At 76 feet (23 m) tall, it was the tallest structure in the theme park, 8 feet (2.4 m) taller than the Sleeping Beauty Castle. Adjoining the rocket was the ‘Flight to the Moon’ attraction, which later became ‘Mission To Mars’ in 1975.

The Moonliner was designed by John Hench, one of the original Disney Imagineers, with the help of German rocket scientist Wernher von Braun. It resembled von Braun’s V-2 rocket design but depicted what a commercial spaceliner might look like for traveling to the Moon in the faraway year of 1986. The Moonliner’s retracting landing leg covers were said to resemble the fuselage shape on TWA’s elegant Lockheed Constellation airliner; the rocket also featured portholes, a raised cockpit area, and a boarding ramp. A real Moonliner was envisioned to be powered by an atomic reactor and actually be more than 200 feet (61 m) tall; the theme park’s Moonliner was roughly a one-third scale model.

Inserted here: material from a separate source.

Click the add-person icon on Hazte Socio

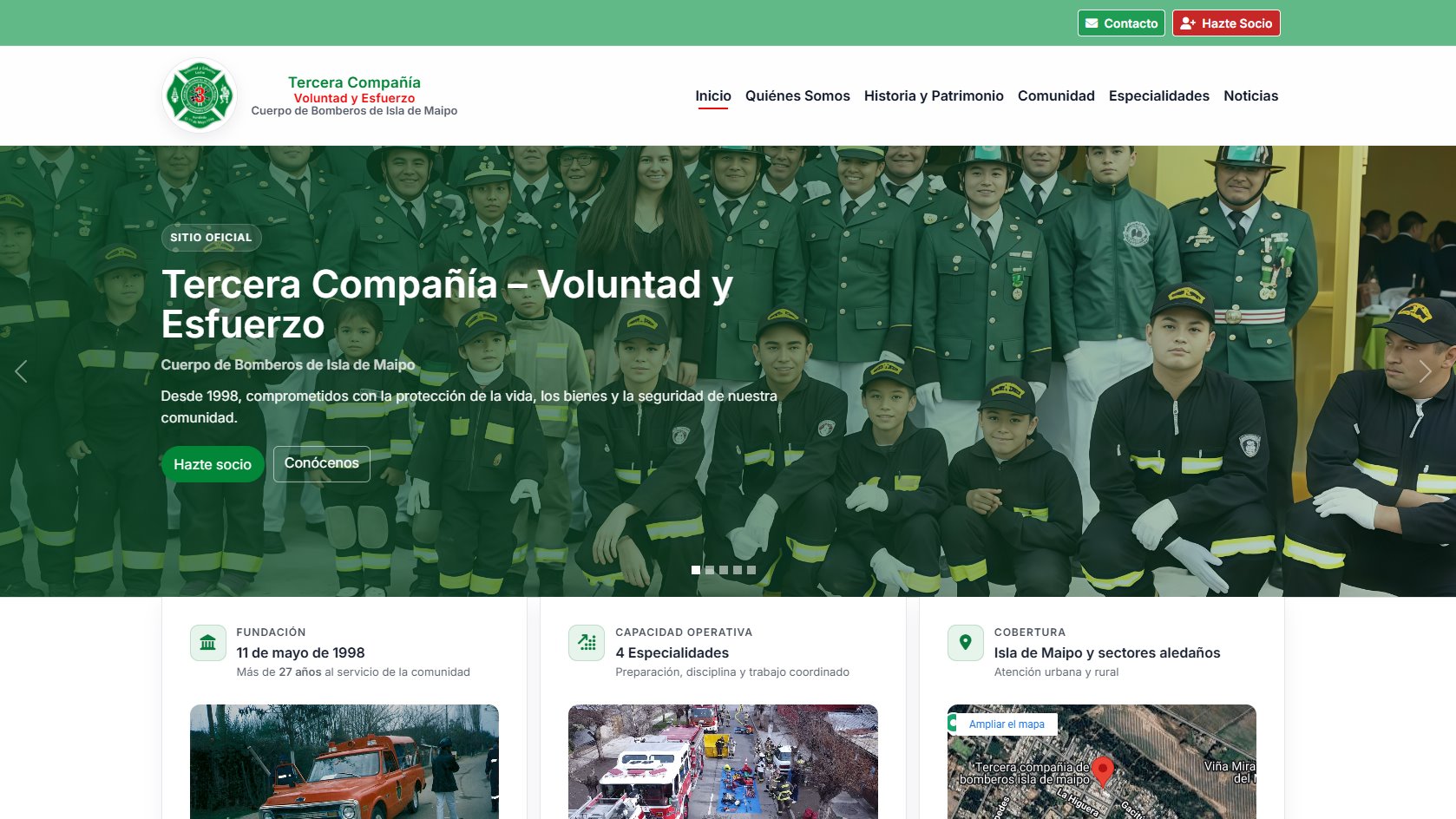(x=1188, y=23)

After Hughes sold his interest in TWA, the airline dropped their corporate sponsorship; the rocket then became the Douglas Moonliner when the Douglas Aircraft Company became its sponsor. This new Moonliner looked the same as the original, but it now sported a brand new paint scheme of overall white, with blue stripes and a red, vertically stacked Douglas logo running down the rocket’s fuselage. The Douglas Moonliner stayed at the theme park for five more years, until 1967, when it was removed for a redesigned, New Tomorrowland, making way for the ‘Carousel of Progress’ and other attractions. Its fuselage was moved to a storage ‘boneyard’ area at the northwest corner of the property and was seen there as late as 1981.

In 1956 Hughes added a 22-foot-tall (6.7 m) version of the Disneyland Moonliner, known as the ‘TWA Moonliner II,’ atop the southwest corner of the TWA Corporate Headquarters’ Building, located at 18th Street and Baltimore, near downtown Kansas City, MO. When Hughes and Disney ended their business partnership in 1961 after Hughes sold TWA, the airline’s management removed the Moonliner II from its roof and sold it in 1962 to a local RV company called SpaceCraft.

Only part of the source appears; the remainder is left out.